(begin)

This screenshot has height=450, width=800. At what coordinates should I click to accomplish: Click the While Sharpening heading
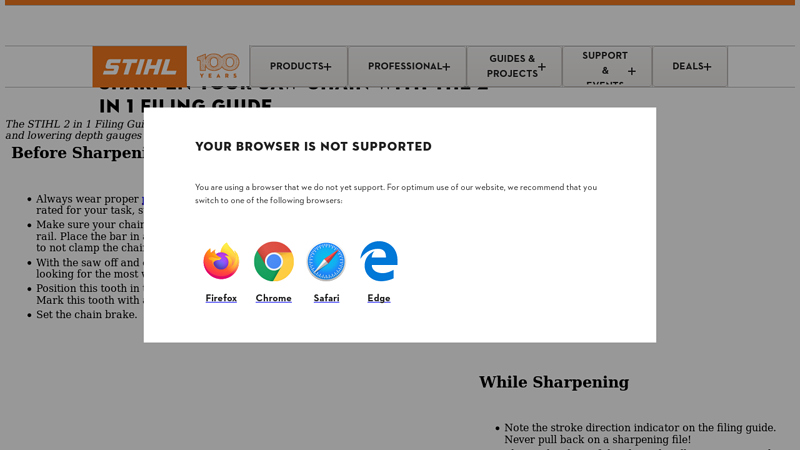(x=554, y=382)
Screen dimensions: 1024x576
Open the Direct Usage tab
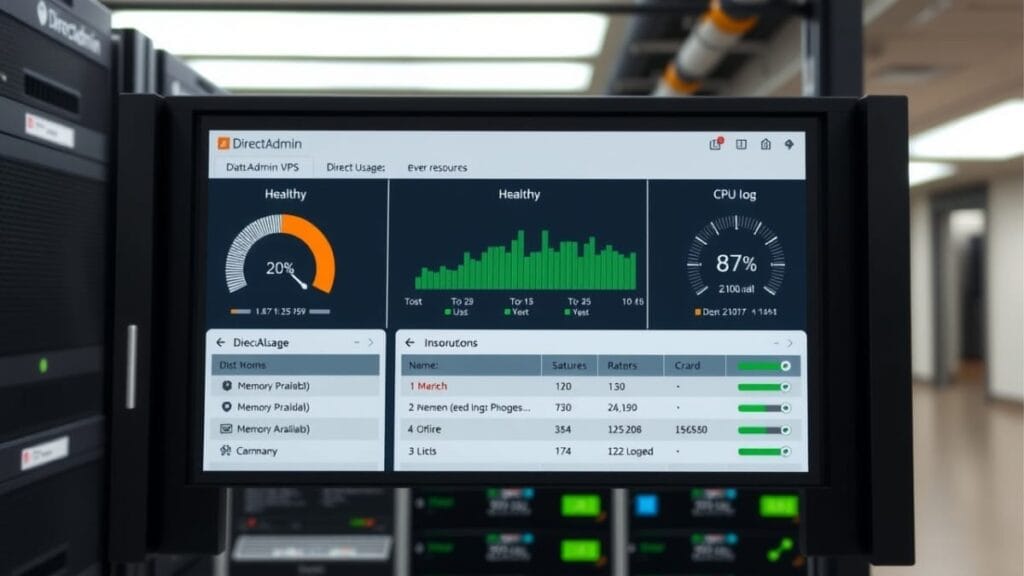(x=357, y=168)
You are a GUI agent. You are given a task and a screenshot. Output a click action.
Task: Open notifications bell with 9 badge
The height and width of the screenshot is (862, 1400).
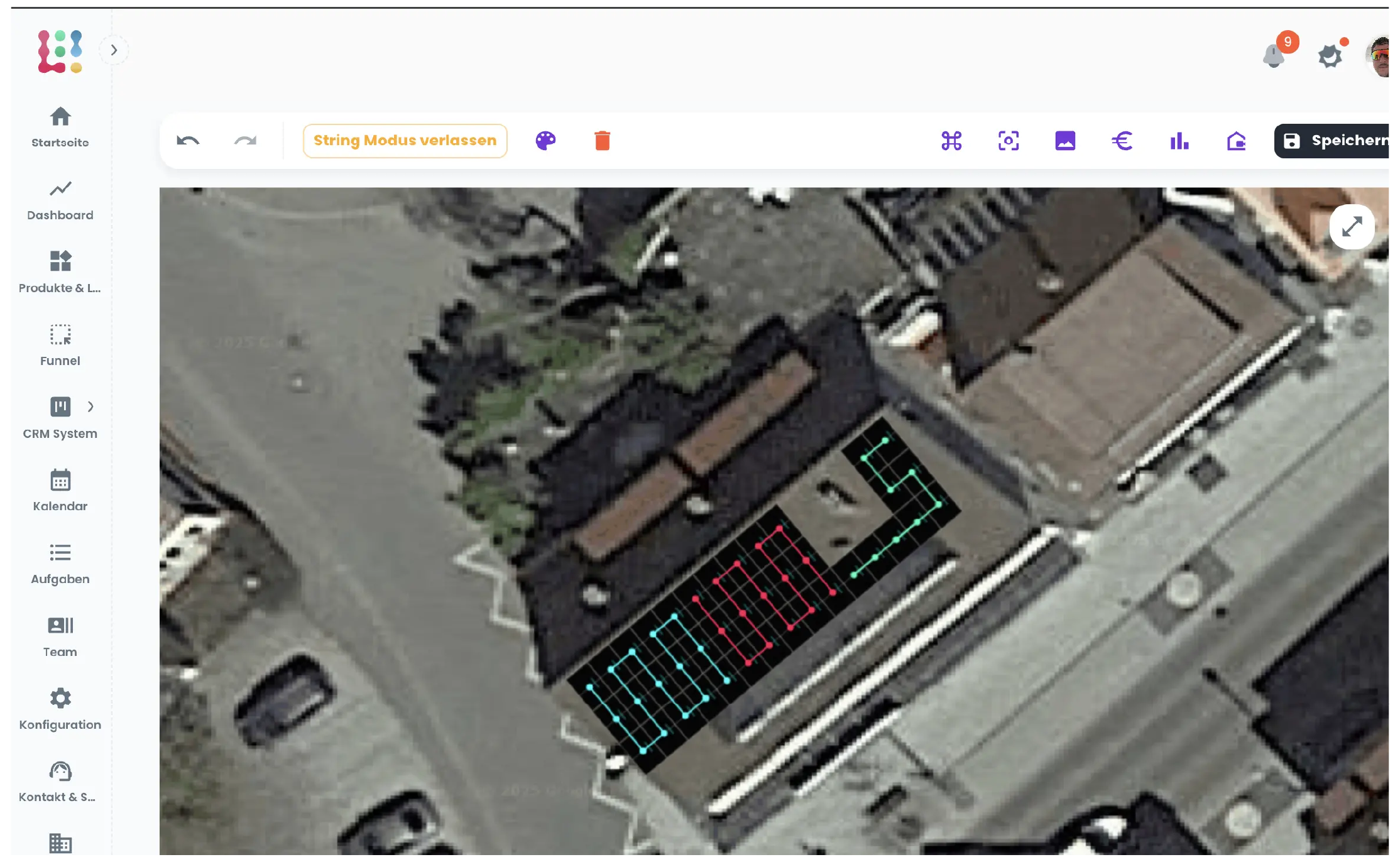click(1274, 55)
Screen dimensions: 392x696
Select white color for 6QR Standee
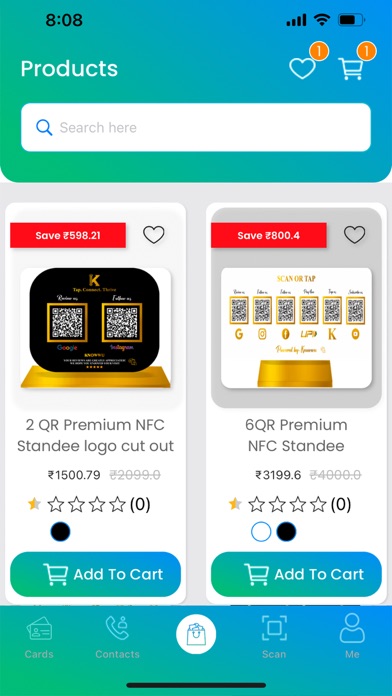tap(261, 531)
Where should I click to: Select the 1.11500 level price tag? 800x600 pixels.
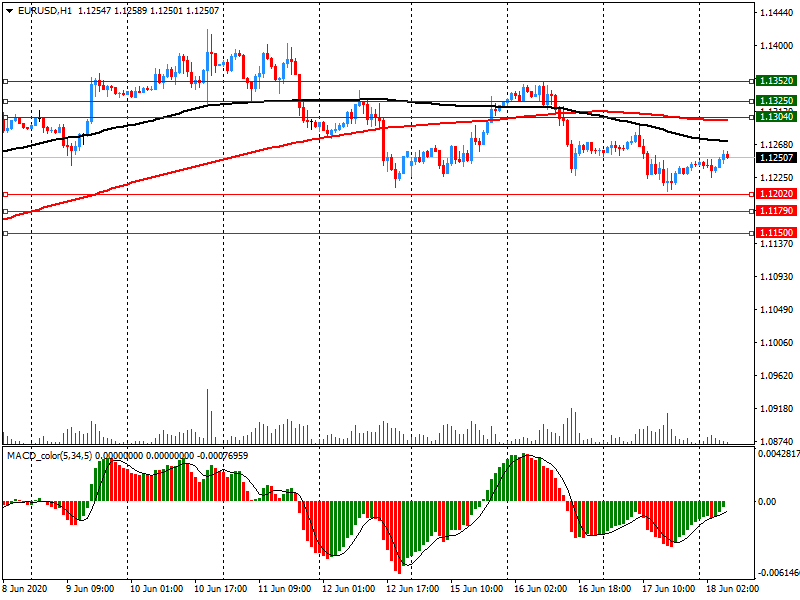pyautogui.click(x=775, y=232)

(end)

Rewrite all of the records above, changing "Screen dimensions" to "Display size" and keeping every other part the same. Omit the pictures.

This screenshot has height=450, width=800. At what coordinates should I click to accomplish: Click the While Sharpening heading
(x=554, y=382)
Display size: 1024x576
Open the Direct Usage tab
(x=357, y=168)
You are a GUI agent. You are given a task and a screenshot. Output a click action.
Task: Open notifications bell with 9 badge
The height and width of the screenshot is (862, 1400).
click(1274, 55)
Display size: 392x696
Select white color for 6QR Standee
tap(261, 531)
Where should I click to: Select the 1.11500 level price tag? 800x600 pixels.
pyautogui.click(x=775, y=232)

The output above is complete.